▶ [WORK INSTRUCTIONS] Each entry needs to be reproduced verbatim.

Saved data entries
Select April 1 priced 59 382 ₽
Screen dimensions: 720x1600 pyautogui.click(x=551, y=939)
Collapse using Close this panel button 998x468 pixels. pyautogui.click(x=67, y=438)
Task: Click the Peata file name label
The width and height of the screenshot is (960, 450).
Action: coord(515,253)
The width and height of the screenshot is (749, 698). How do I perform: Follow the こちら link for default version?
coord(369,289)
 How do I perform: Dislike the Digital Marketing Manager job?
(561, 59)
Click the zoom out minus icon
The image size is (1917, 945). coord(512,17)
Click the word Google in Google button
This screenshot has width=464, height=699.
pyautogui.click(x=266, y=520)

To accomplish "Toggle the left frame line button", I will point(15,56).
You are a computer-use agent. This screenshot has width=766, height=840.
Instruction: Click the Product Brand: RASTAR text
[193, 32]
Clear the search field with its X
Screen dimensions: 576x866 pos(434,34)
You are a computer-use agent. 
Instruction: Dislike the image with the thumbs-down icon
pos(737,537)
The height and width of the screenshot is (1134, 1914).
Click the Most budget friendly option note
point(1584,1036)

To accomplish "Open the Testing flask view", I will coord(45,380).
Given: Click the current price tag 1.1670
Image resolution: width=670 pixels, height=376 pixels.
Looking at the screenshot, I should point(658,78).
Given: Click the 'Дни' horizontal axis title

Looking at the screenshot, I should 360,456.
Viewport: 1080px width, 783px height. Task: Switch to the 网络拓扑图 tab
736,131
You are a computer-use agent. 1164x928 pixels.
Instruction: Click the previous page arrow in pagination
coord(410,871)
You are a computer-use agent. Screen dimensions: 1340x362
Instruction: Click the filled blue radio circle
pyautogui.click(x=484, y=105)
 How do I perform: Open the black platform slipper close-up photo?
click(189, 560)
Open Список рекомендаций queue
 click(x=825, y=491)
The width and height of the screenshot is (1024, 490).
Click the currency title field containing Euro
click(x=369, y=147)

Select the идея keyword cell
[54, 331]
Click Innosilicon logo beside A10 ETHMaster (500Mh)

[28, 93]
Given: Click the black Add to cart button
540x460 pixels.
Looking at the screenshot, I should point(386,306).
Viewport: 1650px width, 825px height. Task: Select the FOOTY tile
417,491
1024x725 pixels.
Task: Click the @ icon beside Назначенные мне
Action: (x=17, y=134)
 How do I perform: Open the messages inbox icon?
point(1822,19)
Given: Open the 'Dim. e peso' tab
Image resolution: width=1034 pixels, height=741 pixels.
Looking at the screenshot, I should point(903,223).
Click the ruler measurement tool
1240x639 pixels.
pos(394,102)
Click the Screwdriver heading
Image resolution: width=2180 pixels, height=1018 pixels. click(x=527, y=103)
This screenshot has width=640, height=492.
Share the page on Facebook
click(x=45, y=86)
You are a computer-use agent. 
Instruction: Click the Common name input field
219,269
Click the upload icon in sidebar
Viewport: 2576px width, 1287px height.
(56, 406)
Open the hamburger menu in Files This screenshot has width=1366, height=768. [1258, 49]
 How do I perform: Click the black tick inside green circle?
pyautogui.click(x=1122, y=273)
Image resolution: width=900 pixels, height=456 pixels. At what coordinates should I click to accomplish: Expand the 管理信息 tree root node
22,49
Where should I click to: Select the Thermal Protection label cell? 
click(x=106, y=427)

▶ [ANSWER TO THIS EXERCISE]
Select April 1 priced 59 382 ₽
Screen dimensions: 720x1600 pyautogui.click(x=551, y=939)
Collapse using Close this panel button 998x468 pixels. pyautogui.click(x=67, y=438)
Task: Click the Peata file name label
The width and height of the screenshot is (960, 450).
Action: coord(515,253)
The width and height of the screenshot is (749, 698). How do I perform: Follow the こちら link for default version?
coord(369,289)
 How do I perform: Dislike the Digital Marketing Manager job?
(561, 59)
Click the zoom out minus icon
The image size is (1917, 945). coord(512,17)
Click the word Google in Google button
This screenshot has width=464, height=699.
pyautogui.click(x=266, y=520)

To accomplish "Toggle the left frame line button", I will point(15,56).
You are a computer-use agent. This screenshot has width=766, height=840.
Instruction: Click the Product Brand: RASTAR text
[193, 32]
Clear the search field with its X
Screen dimensions: 576x866 pos(434,34)
You are a computer-use agent. 
Instruction: Dislike the image with the thumbs-down icon
pos(737,537)
The height and width of the screenshot is (1134, 1914).
Click the Most budget friendly option note
point(1584,1036)

To accomplish "Open the Testing flask view", I will coord(45,380).
Given: Click the current price tag 1.1670
Image resolution: width=670 pixels, height=376 pixels.
Looking at the screenshot, I should point(658,78).
Given: Click the 'Дни' horizontal axis title

Looking at the screenshot, I should 360,456.
Viewport: 1080px width, 783px height. Task: Switch to the 网络拓扑图 tab
736,131
You are a computer-use agent. 1164x928 pixels.
Instruction: Click the previous page arrow in pagination
coord(410,871)
You are a computer-use agent. Screen dimensions: 1340x362
Instruction: Click the filled blue radio circle
pyautogui.click(x=484, y=105)
 How do I perform: Open the black platform slipper close-up photo?
click(189, 560)
Open Список рекомендаций queue
 click(x=825, y=491)
The width and height of the screenshot is (1024, 490).
Click the currency title field containing Euro
click(x=369, y=147)

Select the идея keyword cell
[54, 331]
Click Innosilicon logo beside A10 ETHMaster (500Mh)

[28, 93]
Given: Click the black Add to cart button
540x460 pixels.
Looking at the screenshot, I should point(386,306).
Viewport: 1650px width, 825px height. Task: Select the FOOTY tile
417,491
1024x725 pixels.
Task: Click the @ icon beside Назначенные мне
Action: (x=17, y=134)
 How do I perform: Open the messages inbox icon?
point(1822,19)
Given: Open the 'Dim. e peso' tab
Image resolution: width=1034 pixels, height=741 pixels.
Looking at the screenshot, I should point(903,223).
Click the ruler measurement tool
1240x639 pixels.
pos(394,102)
Click the Screwdriver heading
Image resolution: width=2180 pixels, height=1018 pixels. click(x=527, y=103)
This screenshot has width=640, height=492.
Share the page on Facebook
click(x=45, y=86)
You are a computer-use agent. 
Instruction: Click the Common name input field
219,269
Click the upload icon in sidebar
Viewport: 2576px width, 1287px height.
(56, 406)
Open the hamburger menu in Files This screenshot has width=1366, height=768. [1258, 49]
 How do I perform: Click the black tick inside green circle?
pyautogui.click(x=1122, y=273)
Image resolution: width=900 pixels, height=456 pixels. At what coordinates should I click to accomplish: Expand the 管理信息 tree root node
22,49
Where should I click to: Select the Thermal Protection label cell? 
click(x=106, y=427)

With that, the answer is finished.